Il momento era favorevole ed i propositi ambiziosi. L’Italia era capitolata ed il movimento partigiano titoista era sempre più forte militarmente e gradito politicamente (anche agli occhi delle potenze alleate, Gran Bretagna in primis). Tito ed i suoi collaboratori (Kardelj, Bakaric, Mosa Pijade, raffinato intellettuale già compagno di Tito nelle regie carceri) in un paio di giorni febbrili – ma il lavoro preparatorio era già stato svolto dal Politburo – delinearono l’architettura politica ed istituzionale della Jugoslavia post-monarchica (al re Pietro II è infatti vietato il ritorno). E cioè una architettura federale basata su sei repubbliche.
Cemento di questo nuovo jugoslavismo, che riprendeva i vecchi sogni ottocenteschi di Strossmayer e Racki, saranno il carisma di Tito (e della “partigianocrazia”) e l’ideologia marxista. Con l’AVNOJ di Jajce fa capolino anche una malcelata voglia di far da sé e l’insofferenza verso la sospettosa tutela sovietica. In nuce, il tentativo jugoslavo di trovare a tutti i costi un suo originale baricentro strategico ed ideologico, come avverrà ad esempio con l’autogestione e con il Movimento dei non allineati. Infatti a Jajce si consuma già il primo schiaffo a Stalin, timoroso delle reazioni dei suoi indispensabili alleati inglesi ed americani, semplicemente comunicandogli le decisioni a fatti ormai avvenuti. Questo schiaffo, che è prodromico della rottura drammatica del 1948, farà dire ad un irato Stalin che le conclusioni dell’AVNOJ sono “una coltellata alla schiena dell’Unione Sovietica”.

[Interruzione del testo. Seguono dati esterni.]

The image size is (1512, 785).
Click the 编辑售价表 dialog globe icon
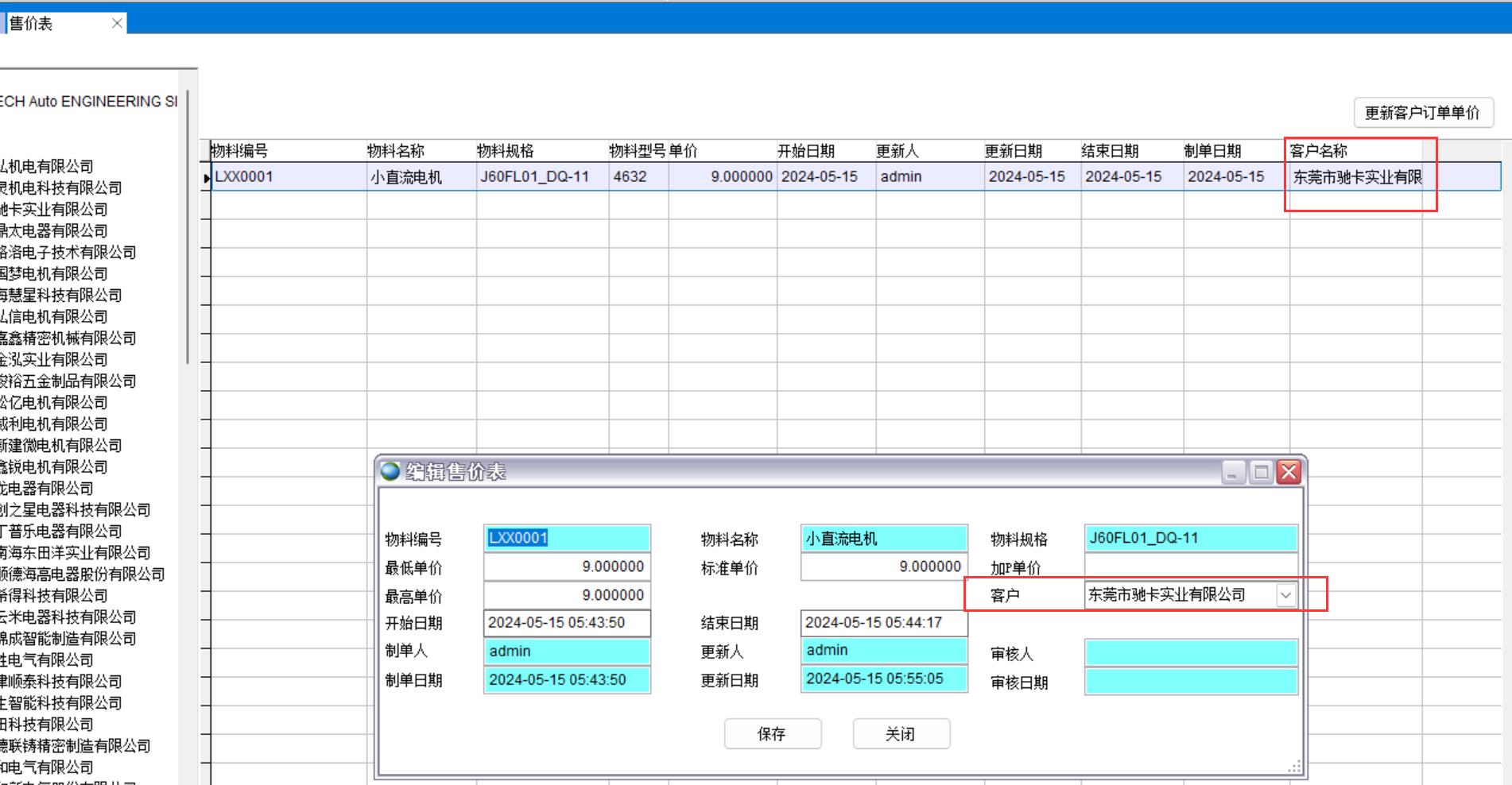[x=390, y=471]
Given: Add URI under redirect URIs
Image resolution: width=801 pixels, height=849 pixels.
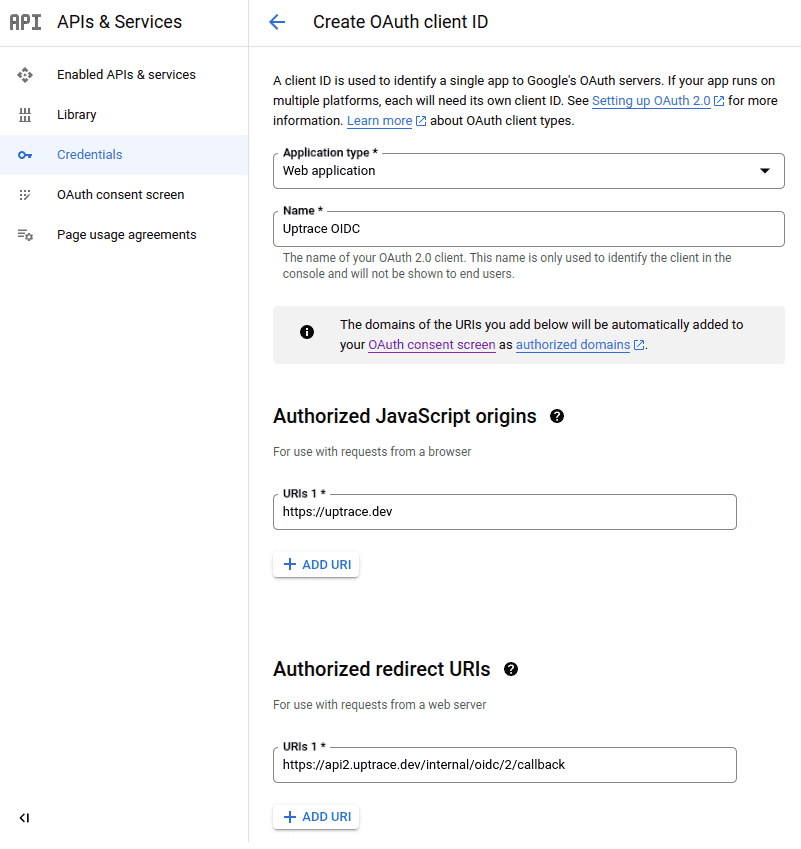Looking at the screenshot, I should (x=316, y=817).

Per quasi mezzo secolo il 29 novembre sarà il giorno della festa della Repubblica, anche se già nella seconda metà degli anni ottanta il paese vivrà un processo destrutturante che disconoscerà tutto l’impianto di Jajce. Lo farà attraverso l’usura veloce del mito di Tito e dell’ideologia marxista. Ed un ruolo lo avrà anche la monumentale Costituzione del 1974, che tentando tutti gli equilibrismi possibili spinse fino al limite estremo lo spirito di Jajce disegnando una struttura semi-confederale del paese che dava una implicita sovranità alle repubbliche e perfino alle due regioni autonome del Kosovo e della Vojvodina.
L’attacco delle armi serbe alla cittadina bosniaca nel 1992 e la successiva offensiva croata nel 1995 simboleggiano bene la distruzione rabbiosa dello spirito jugoslavista della “fratellanza ed unità” che lì soffiò in quel freddo fine novembre del 1943. Lo stesso edificio in cui si tenne la storica sessione dell’AVNOJ fu danneggiato dall’artiglieria leggera. E distrutta fu la casa in cui soggiornò Tito. Oggi si trova, ben restaurato, il museo, ma anche una certa jugonostalgija che raggiunge il suo culmine proprio il 29 ed il 30 novembre di ogni anno quando si celebrano i cosiddetti “giorni dell’AVNOJ” (Dani AVNOJ-a u Jajcu).
La cittadina non è più quel museo ufficiale a cielo aperto che nel passato riceveva delegazioni e gruppi di giovani pionieri e studenti per illustrare (e costruire) una memoria che si voleva a tutti i costi comune ma che ormai è ampiamente rinnegata. Ma chi la visita – e ne vale davvero la pena: Jajce era candidata ad entrare nel patrimonio dell’umanità dell’UNESCO – potrebbe qui riflettere sulle contraddizioni e sulle difficoltà che accompagnano sempre le grandi ideologie integrative. Lo fu per lo jugoslavismo, che qui venne tanto celebrato e che pure aveva radici nobili ed antiche in quell’illirismo evocato da alcuni pensatori croati già nel Cinque-Seicento. E lo è oggi per l’europeismo, assediato dalla crisi e dal populismo euroscettico.